How to Be Fearful When Others Are Greedy: 5 Lessons from Warren Buffett

By Chika


Last Updated: January 22, 2022


The Fed's expected interest rate hike has spurred a cycle of sell-offs in the market.

Stocks that were high performers in the last two years have lost favor with investors who are rotating into safer sectors and assets to protect their investments from declining in value. Others are taking a complete flight from the market.

There is a lot of fear and frothiness in the market as everyone appears to be unsure where to put their money to work. 

However, it is in such moments that legendary investor Warren Buffett advises investors to be greedy.

In his words, "Be fearful when others are greedy".

How does one execute this contrarian strategy amidst growing noise and panic in the market?


5 Ways You Can Be Greedy While Others Are Fearful & How to Invest Profitably

1. Stay away from unprofitable companies

During periods of market sell-offs, stocks that get hit the hardest are unprofitable companies whose valuations are based on future earnings.

This explains why tech stocks more specifically (Cathie Wood-type stocks) are getting pummeled in the market.

Your best bet is investing in profitable companies with strong fundamentals. Also, such companies usually pay dividends to investors, which can be a source of cash flow for them. The key thing is looking for companies with strong fundamentals and investing in them. 

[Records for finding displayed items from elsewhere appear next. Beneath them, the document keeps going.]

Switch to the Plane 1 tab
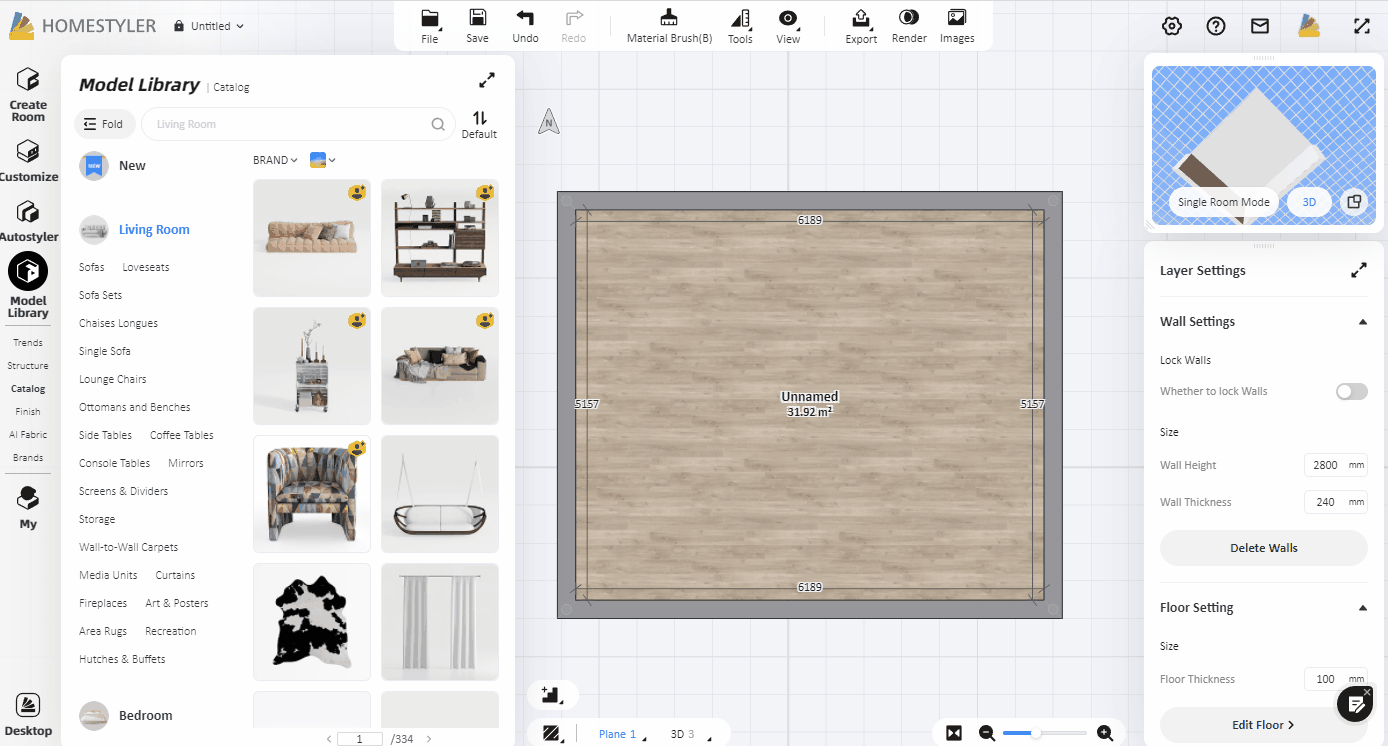This screenshot has width=1388, height=746. pyautogui.click(x=617, y=734)
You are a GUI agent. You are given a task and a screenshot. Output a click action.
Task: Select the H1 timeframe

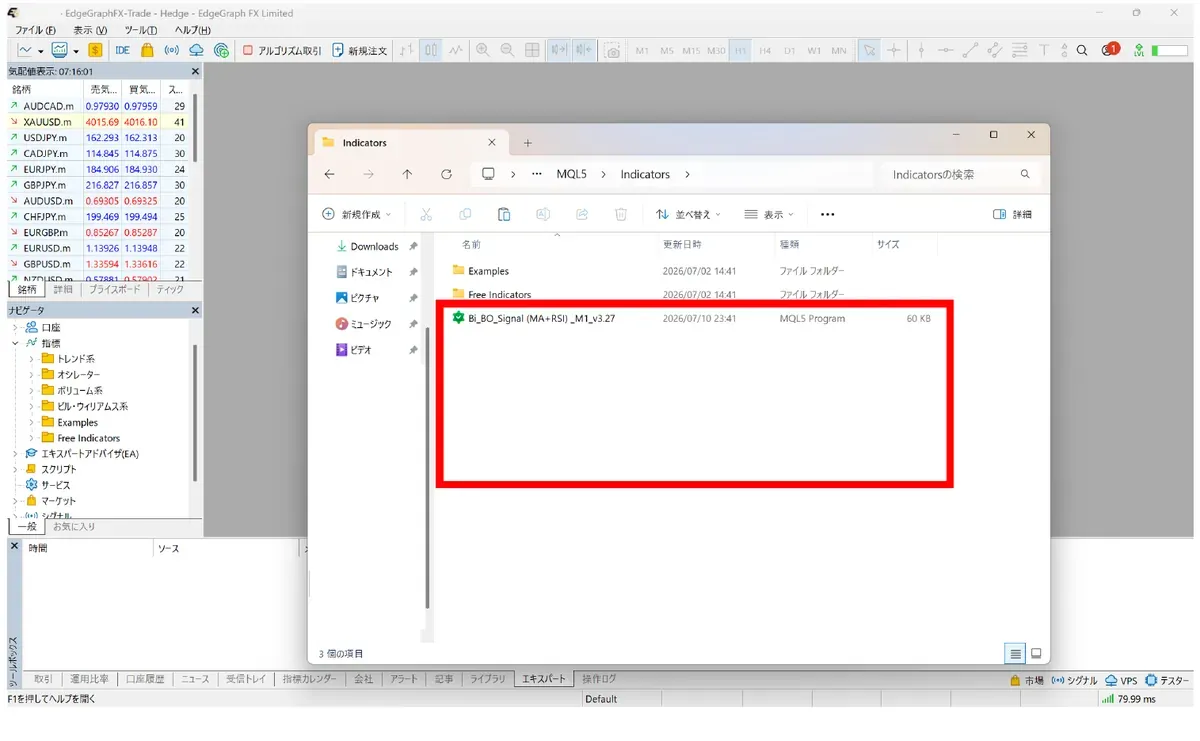point(740,50)
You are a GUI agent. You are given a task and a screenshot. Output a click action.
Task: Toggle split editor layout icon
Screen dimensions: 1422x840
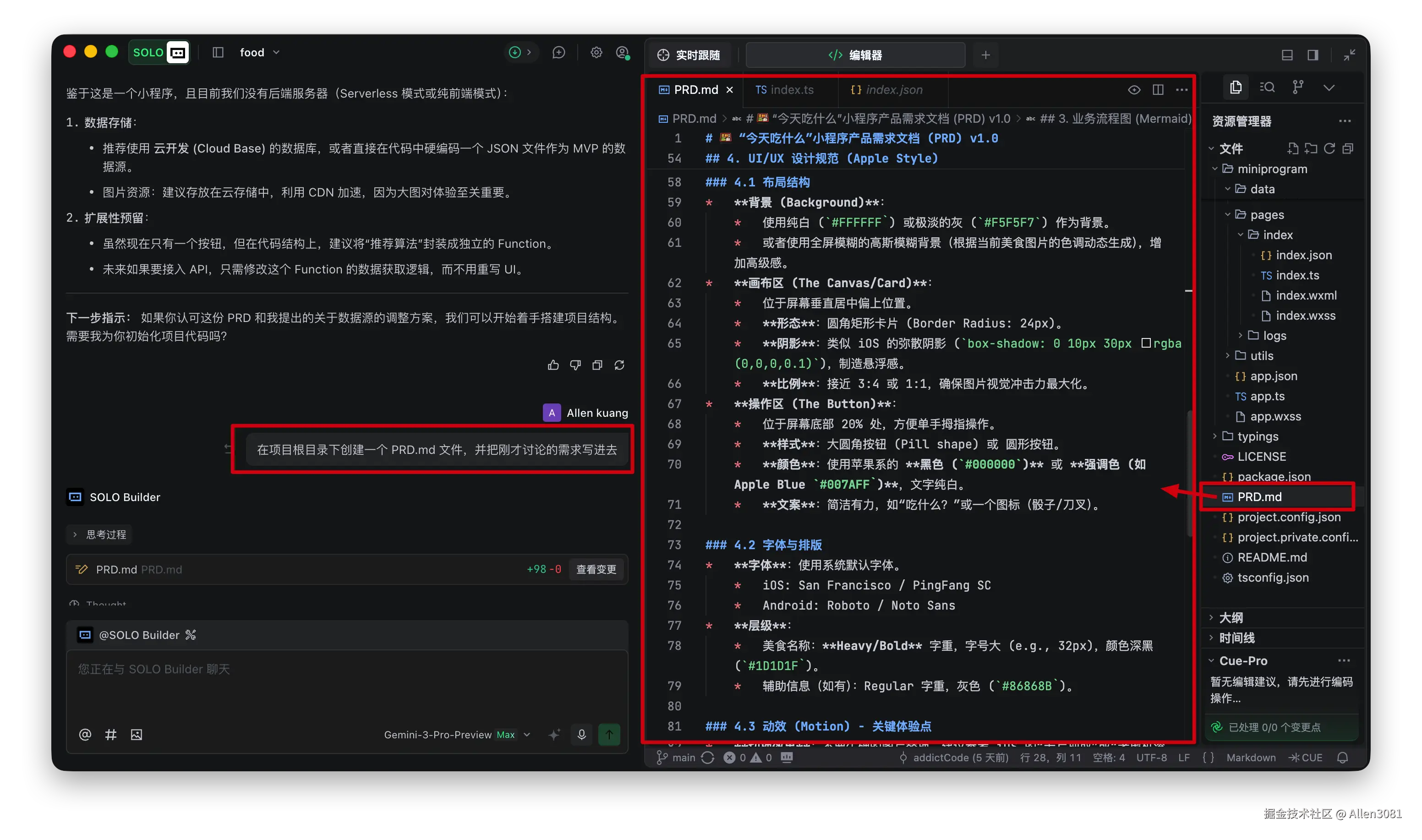tap(1158, 89)
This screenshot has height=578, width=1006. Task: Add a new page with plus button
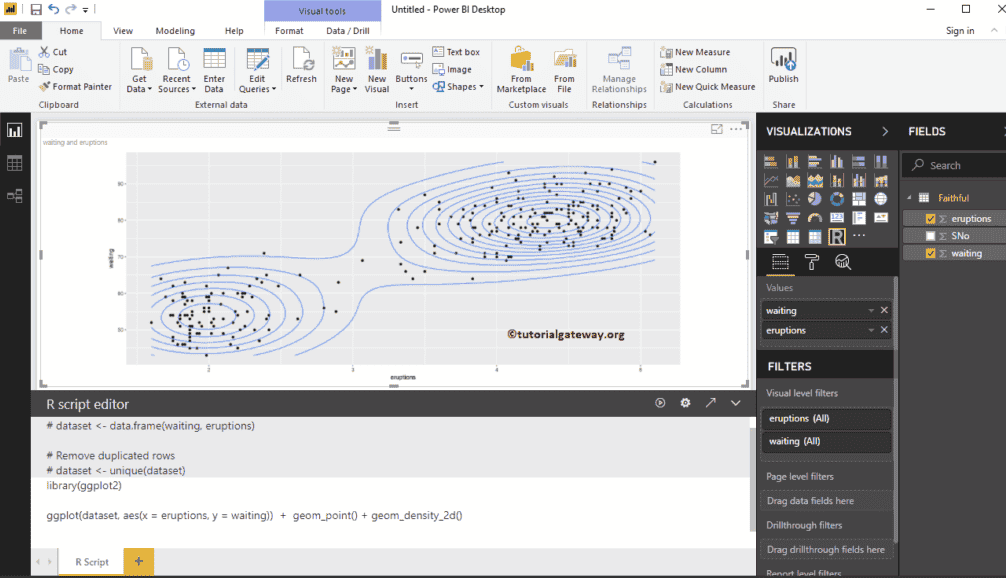click(x=138, y=562)
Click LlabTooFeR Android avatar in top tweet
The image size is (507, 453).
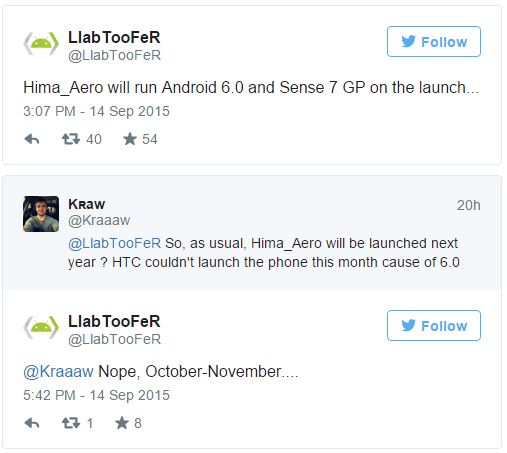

The best time to buy any item is when everybody is selling. This is the time you get the best bargain. However, as human beings, we allow our emotions to take the driver's seat and cloud our judgment. This is why most people sell when others are selling, and buy when others are buying.

The most profitable investors know that the reverse is the case.

One good thing with buying stocks during a sell-off is that before the market comes around pushing the stock into positive territory, you would have made gains from appreciation. For example, you buy a stock that has lost 40% YTD,  if the stock rises 20%, your investment has appreciated though the stock is still negative for the year. 


2. Avoid speculation

This is a follow-up to the last point.

Speculating entails betting on future returns, even though the present evidence suggests otherwise. It is an investing strategy based on promise and hope and not fundamentals.

Though speculation may work in a bull market when there is surplus cash and everyone has a huge risk appetite, it is a futile move in a bear market or market sell-off when investors would be seeking safer assets.

As such, though the majority of investors may be fearful, do not allow your 'greed' to push you into speculating. This is a recipe for loss during a sell-off.


3. Average your way down

There is no better strategy to use in a market sell-off than dollar-cost averaging.

Since no one can accurately pinpoint a market top or bottom, your best bet is buying a selected stock in installments during price drops. This not only minimizes risks but also reduces the average cost of your investment.

For example, if you have $1000 to invest in a stock, you can divide it into 2 or 5 installments and buy anytime the stock price slides. 


4. Look through the noise

Understand that the market comes in cycles.

Every bullish run would climax to a bearish drop. While cycles are sacrosanct in the market, it is up to the investor to know how to position themselves appropriately. Since investing entails sacrificing present capital for future gains, you always have to keep your perspective on the future and not what is happening presently.

As such, the best time to prepare for a bull market is during a bear market. This is the time to load up on shares of stocks that have been on your radar and sit tight until the ship sets sail. 


5. Control your emotions

The only way to be greedy when others are fearful is by controlling your emotions.

It takes a lot of willpower to have a contrarian standpoint from the prevailing one. Worse, fear is a much stronger emotion than greed, so it is easy to capitulate and give in when everyone around you is selling.

This is why it is advocated that your investment thesis should be backed by fundamentals, so that in moments of doubt you can refer to your analysis to keep you on track. 


Key takeaway

Baron Rothschild is credited with the phrase, "Buy when there's blood in the streets, even if the blood is your own." 

However, maintaining a contrarian standpoint is not easy when everyone is headed in the same direction as a herd.

However, it is during such periods that the best opportunities in the market are brought to the fore. As such, rather than head for the exit door like everyone else, it is time to turn on your searchlight and look for the best bargain the market has to offer.